▶ _Activity_
Word for word, restate the lines from the start of the data below through the line containing "Task: Click the code view icon in the editor".

※ ※ ※

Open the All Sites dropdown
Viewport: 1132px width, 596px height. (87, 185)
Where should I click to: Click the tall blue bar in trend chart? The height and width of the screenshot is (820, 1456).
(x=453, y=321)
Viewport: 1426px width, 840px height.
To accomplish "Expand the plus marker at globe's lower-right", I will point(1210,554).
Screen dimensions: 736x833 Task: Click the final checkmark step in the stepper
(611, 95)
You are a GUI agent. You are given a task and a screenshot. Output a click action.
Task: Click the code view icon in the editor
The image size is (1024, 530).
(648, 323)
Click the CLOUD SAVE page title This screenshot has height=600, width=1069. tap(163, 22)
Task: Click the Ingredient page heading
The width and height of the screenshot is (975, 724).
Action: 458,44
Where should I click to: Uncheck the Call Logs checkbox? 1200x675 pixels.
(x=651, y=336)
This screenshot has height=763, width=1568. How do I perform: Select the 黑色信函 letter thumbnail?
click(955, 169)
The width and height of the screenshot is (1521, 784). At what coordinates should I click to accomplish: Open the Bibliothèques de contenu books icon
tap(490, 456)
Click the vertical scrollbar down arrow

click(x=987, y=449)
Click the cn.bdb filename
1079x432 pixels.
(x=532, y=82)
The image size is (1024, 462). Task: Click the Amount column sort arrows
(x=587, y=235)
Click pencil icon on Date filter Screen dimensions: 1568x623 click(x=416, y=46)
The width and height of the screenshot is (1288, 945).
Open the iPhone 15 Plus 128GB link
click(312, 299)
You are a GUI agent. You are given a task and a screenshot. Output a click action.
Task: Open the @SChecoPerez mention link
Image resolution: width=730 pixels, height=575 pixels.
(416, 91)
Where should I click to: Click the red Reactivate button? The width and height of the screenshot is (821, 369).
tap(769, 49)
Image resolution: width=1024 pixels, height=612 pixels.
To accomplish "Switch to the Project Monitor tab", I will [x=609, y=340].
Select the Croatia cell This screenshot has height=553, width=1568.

※ ※ ※

▶ _Expected answer_
Open the All Sites dropdown
Viewport: 1132px width, 596px height. (87, 185)
Where should I click to: Click the tall blue bar in trend chart? The height and width of the screenshot is (820, 1456).
(x=453, y=321)
Viewport: 1426px width, 840px height.
To accomplish "Expand the plus marker at globe's lower-right", I will point(1210,554).
Screen dimensions: 736x833 Task: Click the final checkmark step in the stepper
(611, 95)
You are a GUI agent. You are given a task and a screenshot. Output a click action.
Task: Click the code view icon in the editor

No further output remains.